Ralph Rodriguez, President and Chief Product Officer at Daon, explained, "A presentation attack tries to fool the camera lens with a printed photo, a mask, or a replay on a screen. Injection attacks, on the other hand, bypass the lens entirely by inserting synthetic frames directly into the capture pipeline." Rodriguez also pointed out that biometric identity systems must employ layered security checks, including device attestation and session binding, to mitigate risks posed by rooted or jailbroken devices across mobile and desktop environments.

Extortion campaigns targeting enterprise systems

An extortion campaign has emerged in which attackers claim to have accessed sensitive data from Oracle's E-Business Suite and are threatening executives with the release of personal and financial details. The targeting of C-suite leaders reflects a broader trend where threat actors pursue those perceived as the most vulnerable pressure points within an organisation.

Dr Chris Pierson, Chief Executive of BlackCloak and former cybersecurity official, commented, "Extortion attempts like this highlight the reality that executives are increasingly being singled out as the soft underbelly of the corporation for cybercriminals." He further noted the continued targeting of third-party vendor systems, and the imperative to include digital executive protection within any comprehensive security strategy.

Data management and ransomware defence

During Cybersecurity Awareness Month, attention has turned to the importance of data visibility and the role of well-governed backups in defending against ransomware. Carl D'Halluin, Chief Technology Officer at Datadobi, described the need for what he calls a "golden copy"-an immutable, secure backup. However, D'Halluin stressed that true resilience requires a holistic approach involving discovery, classification, and management of data distributed across an organisation's environment. "You can't protect what you don't know exists," D'Halluin said, encouraging investment in intelligent data management systems to reduce risk.

Critical Redis vulnerability exposed

A newly disclosed vulnerability in Redis, known as RediShell (CVE-2025-49844), has left up to 60,000 unauthenticated Redis servers exposed to remote code execution.
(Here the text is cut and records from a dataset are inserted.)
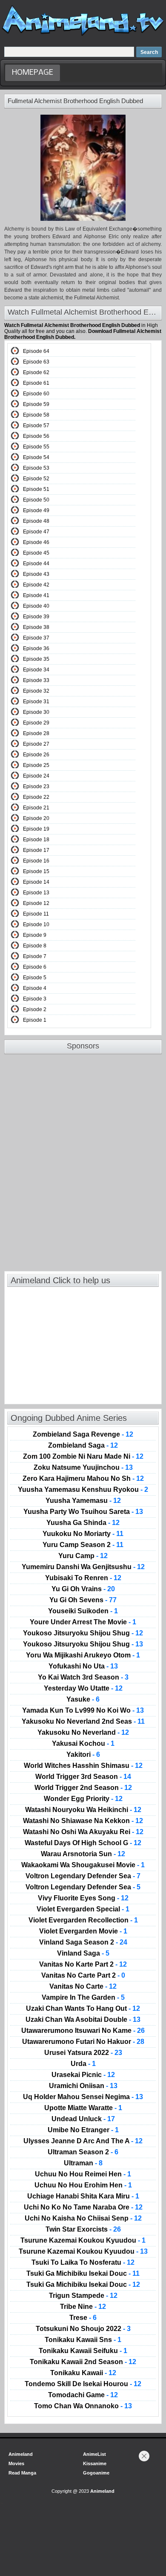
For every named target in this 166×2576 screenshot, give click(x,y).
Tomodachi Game (83, 2395)
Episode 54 (36, 457)
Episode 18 (36, 840)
The flaw, present in code for over a decade, is rooted in a use-after-free issue within the Redis Lua interpreter. The severity of risk is heightened for systems that are misconfigured or lack sufficient segmentation, potentially enabling attackers to compromise identity and access infrastructure.
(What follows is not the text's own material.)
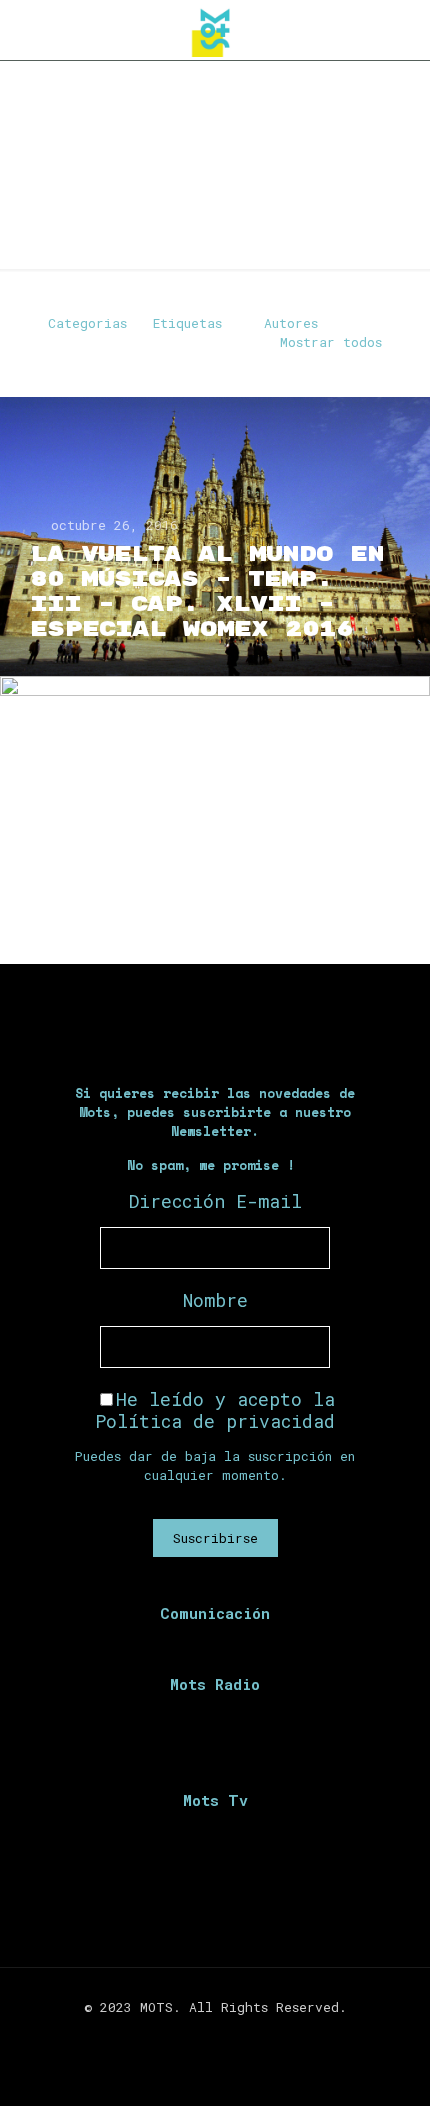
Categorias (87, 323)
Anders Askasen, Vice President of Product Marketing at Radiant Logic, noted, "Thirteen years of latent risk surfaced because default settings and weak segmentation went unobserved. When foundational services like Redis run unauthenticated or exposed, they create invisible attack paths that can pivot directly into identity and access systems." Askasen underscored the necessity of "real-time visibility, control validation, and remediation" for detecting and managing such vulnerabilities efficiently.